Chris Jorgensen/Iowa State Daily

Wendy Wintersteen was named the next President of Iowa State University on Monday. She was unanimously chosen by the board of regents. Wintersteen is the first female to hold the position of President at Iowa State.

Danielle Gehr

Iowa State President Wendy Wintersteen addressed key issues as well as recent successes in an email to the Iowa State community on the first day of the semester.

Before bringing up current issues regarding funding, Wintersteen began her first email of the semester listing some accomplishments, from having the largest graduating fall class of 2,400 students  to the football team’s victory at the Liberty Bowl down in Memphis

“This is just a small sampling of the impressive accomplishments and milestones over the past year as we build on academic and research excellence and the high quality student experience,” Wintersteen wrote.

This semester will be Wintersteen’s first full semester as president. She was selected last October after spending the last 38 years at Iowa State working her way up through the College of Agriculture and Life Sciences to the position of endowed dean. 

“Today is an especially exciting day for me because it marks the beginning of my first full semester as your president,” Wintersteen wrote. “Each day as I climb the steps to my new office in Beardshear Hall, I am reminded of the immense honor and responsibility of this role.”

Wintersteen commented on the news of a possible midyear state budget cuts. Rep. Beth Wessel-Kroeschell, D-Ames, said she heard from administrators that there is a proposed $2.5 million in cuts to Iowa State for fiscal year 2018.

The last legislative cycle resulted in cuts to the university’s state funding amounting to $9 million. 

“We expect to learn more tomorrow when Governor Reynolds announces her budget proposal,” Wintersteen wrote. “While the Governor’s proposal will mark just the first step in an extensive budget process, we are stepping up efforts to inform this process by sharing Iowa State’s value to students and stakeholders, our significant impact on the state economy, and our critical need for state support.”

The Board of Regents delayed their final decision on tuition which was scheduled to take place last October. Wintersteen wrote that the Regents’ first reading for a tuition decision will take place in February.

She also wrote that the Board of Regents’ request for $5 million will be appropriated toward financial aid if approved and, as part of the Forever True, For Iowa State campaign, administrators will be pushing for scholarships. 

Wintersteen made sure to recognize some faculty accomplishments. Max Rothschild was named a Fellow of the National Academy of Inventors, Iver Anderson was inducted into the National Inventors Hall of Fame and Theresa Windus and W. Allen Miller were named American Association for the Advancement of Science (AAAS) Fellows.

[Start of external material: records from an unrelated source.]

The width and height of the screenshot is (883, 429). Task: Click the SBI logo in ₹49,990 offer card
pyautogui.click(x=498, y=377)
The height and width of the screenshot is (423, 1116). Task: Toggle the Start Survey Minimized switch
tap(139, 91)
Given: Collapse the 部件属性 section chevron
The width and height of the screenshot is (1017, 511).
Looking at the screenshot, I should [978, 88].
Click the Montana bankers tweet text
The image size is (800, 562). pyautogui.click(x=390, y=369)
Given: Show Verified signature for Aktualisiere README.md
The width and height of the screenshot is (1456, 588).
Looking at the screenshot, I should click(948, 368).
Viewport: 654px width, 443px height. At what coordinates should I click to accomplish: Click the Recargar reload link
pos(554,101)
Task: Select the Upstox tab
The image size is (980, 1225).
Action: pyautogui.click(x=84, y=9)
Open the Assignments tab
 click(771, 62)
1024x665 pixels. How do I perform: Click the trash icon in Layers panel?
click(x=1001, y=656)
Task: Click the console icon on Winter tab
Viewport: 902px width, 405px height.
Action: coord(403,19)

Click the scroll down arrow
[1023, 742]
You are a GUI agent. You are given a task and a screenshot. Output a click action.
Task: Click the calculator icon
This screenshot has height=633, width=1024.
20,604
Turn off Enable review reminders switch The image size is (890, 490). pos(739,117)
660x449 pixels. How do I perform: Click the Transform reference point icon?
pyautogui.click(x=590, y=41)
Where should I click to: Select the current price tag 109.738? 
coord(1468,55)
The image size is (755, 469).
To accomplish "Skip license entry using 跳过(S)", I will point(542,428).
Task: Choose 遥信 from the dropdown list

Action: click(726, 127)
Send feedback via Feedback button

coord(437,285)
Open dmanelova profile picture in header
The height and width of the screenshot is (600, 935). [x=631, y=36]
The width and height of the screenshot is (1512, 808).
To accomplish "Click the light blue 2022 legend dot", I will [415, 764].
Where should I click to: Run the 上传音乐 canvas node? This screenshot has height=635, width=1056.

She also spoke of the implementation of a new enterprise software system called Workday. Wintersteen said this system will improve human resources, finances and student business processes and services. 

Wintersteen ended her email by saying after 38 years, she still has much to learn. 

“But one thing I know for sure – our number one strength is our people,” Wintersteen wrote. “Your dedication, creativity, hard work, and caring make a huge difference. I look forward to working with all of you to make Iowa State the best land-grant university in the nation.